Surface and Maring Transport Regulatory Authority (SUMATRA) is responsible for regulation within transport — concerned with setting prices, ensuring quality, and ensuring that demands are met. The Consumer's Consultative Council (CCC) focuses on issues of supply experienced by customers, such as high prices. However, although both SUMATRA and CCC aim to ensure efficient transportation for urban consumers, challenges remain with respect to dala-dala operators. There is no public sector subsidy for transport; therefore dala-dala operators' profit margins remain low. Subsequently, low profit margins influence service quality — vehicle maintenance is minimal. Dala-dala operators have begun to organise and collectivise, such as in the Mzizima Dar es Salaam Express Company. This organisation provides a voice for informal transport workers to demand a share of profits, and access to routes which are being granted exclusively to the new Dar es Salaam Rapid Bus Transport System (DART).

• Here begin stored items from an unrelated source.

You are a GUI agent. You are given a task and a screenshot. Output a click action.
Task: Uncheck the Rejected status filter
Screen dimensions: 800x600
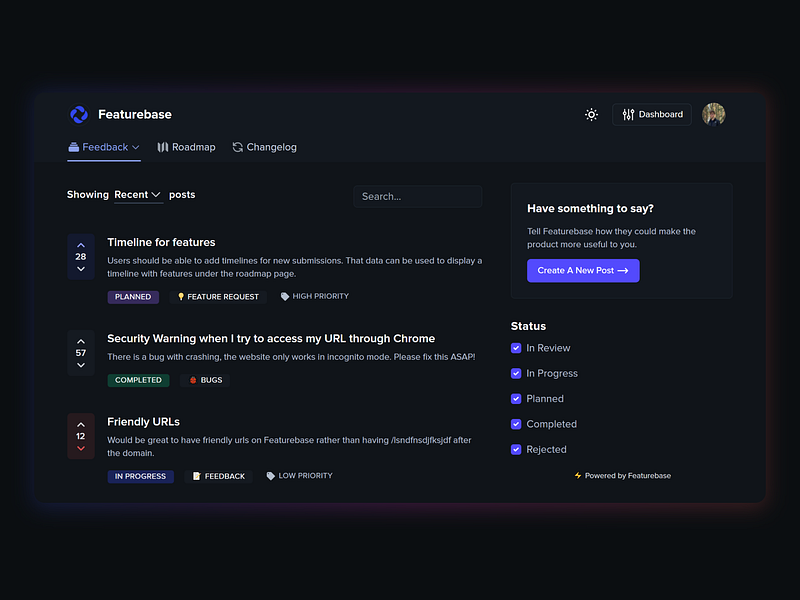514,449
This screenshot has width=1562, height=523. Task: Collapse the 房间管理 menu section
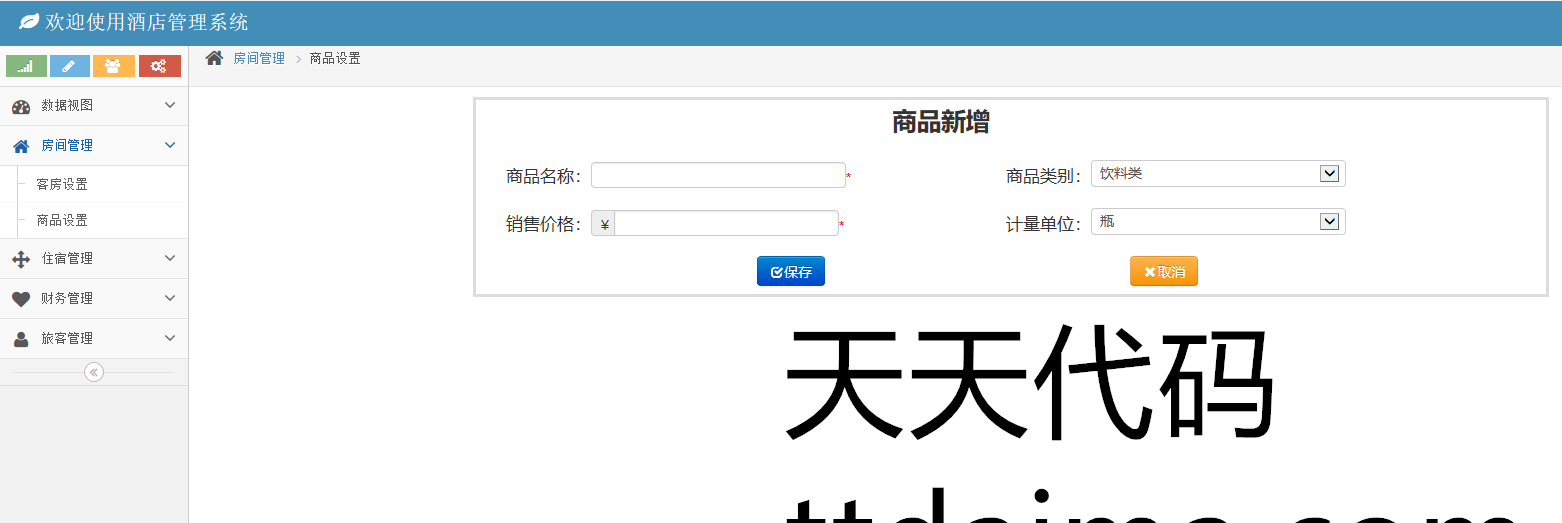point(169,145)
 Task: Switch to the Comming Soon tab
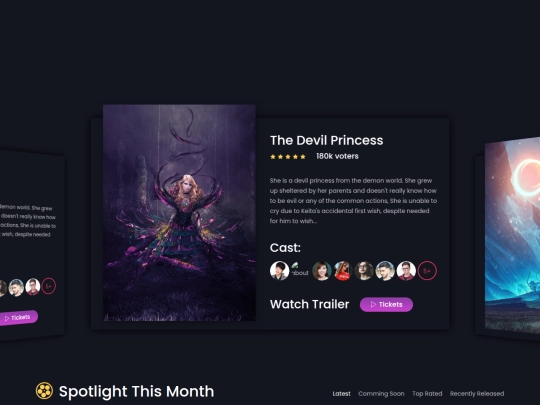[x=381, y=394]
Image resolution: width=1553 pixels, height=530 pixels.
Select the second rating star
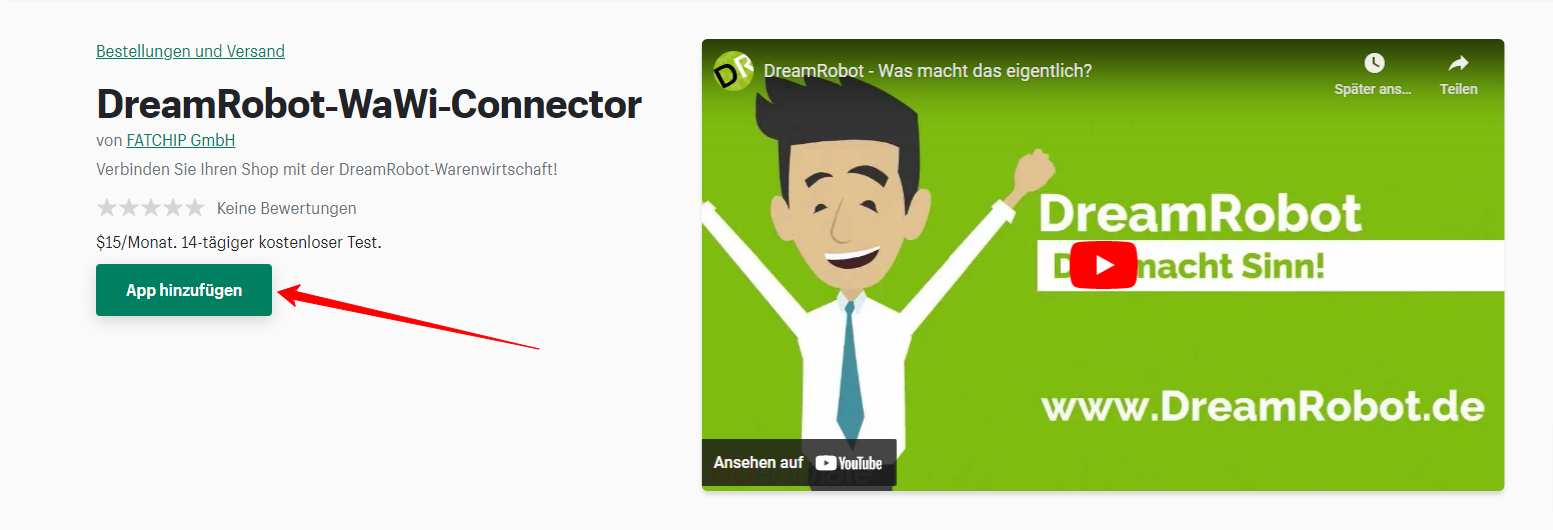(129, 208)
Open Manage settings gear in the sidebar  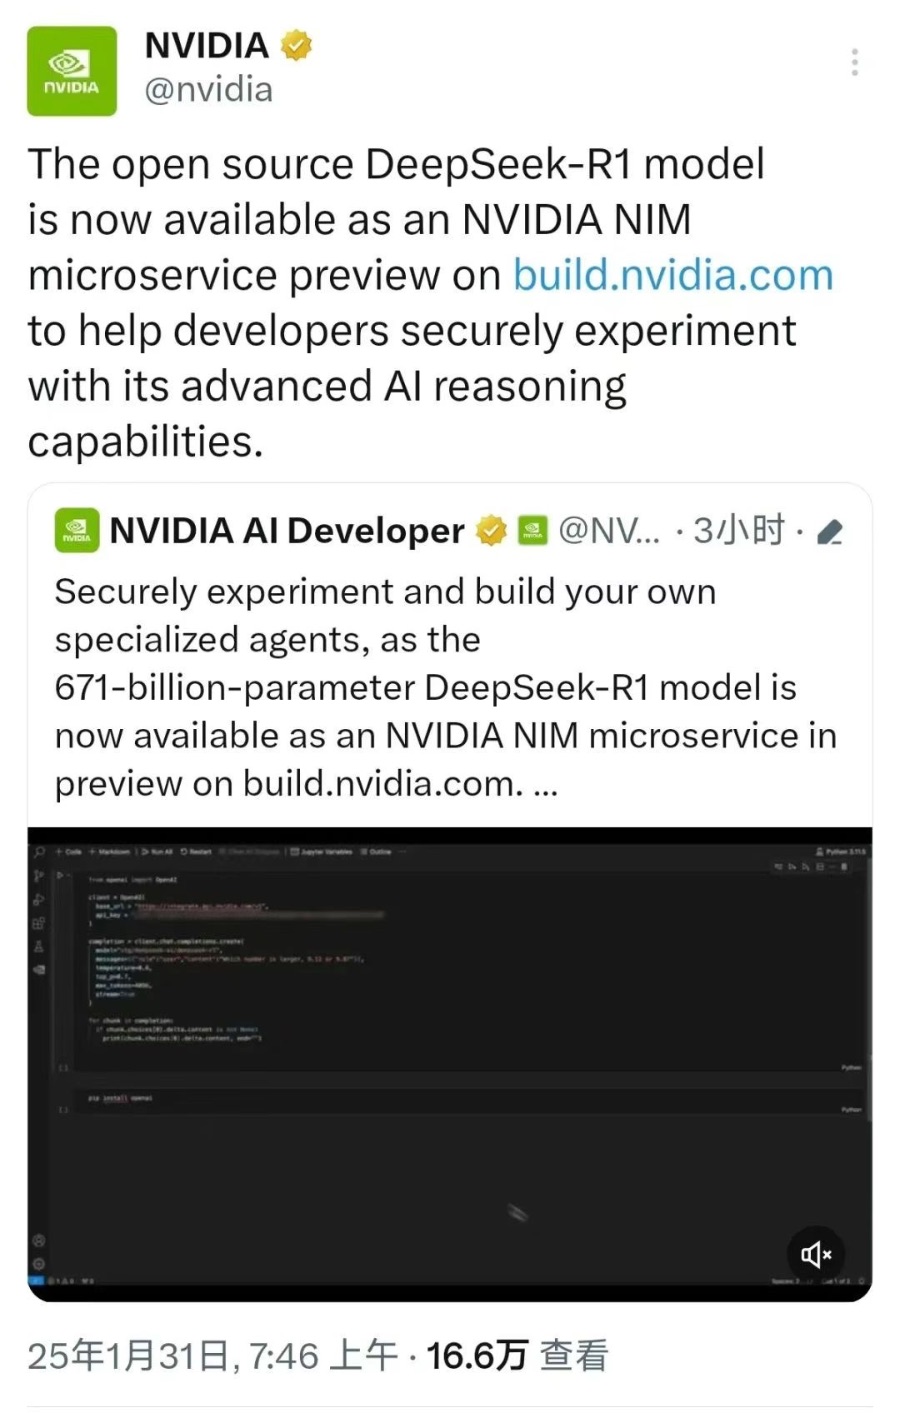38,1263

The creation of Mzizima, whereby dala-dala drivers, workers, and owners have collectivised to create their own union company, showcases the power that unity holds. The establishment of Mzizima means that dala-dala workers have strengthened their bargaining power. As a company, they are being recognised as transport stakeholders and are being included in discussions for the new DART system. The Mzizima union is formally recognised and registered, and is able to compete for transport tenders by buying up to 30 percent of UDA shares: as transport remains privatised in Dar es Salaam, routes are often organised through 'tenders'; the dala-dala owner will ask for business tender over certain routes. UDA are granted the best routes in terms of roads and profits. Therefore Mzizima's ability to claim tenders ensures their inclusion in determining where dala-dalas go, the profits they make, and the level of vehicle maintenance.
The associations and unions arising in Dar es Salaam are enabling bargaining power in the changing transport systems as well as a chance for the informal service workers to capitalise from the transport market.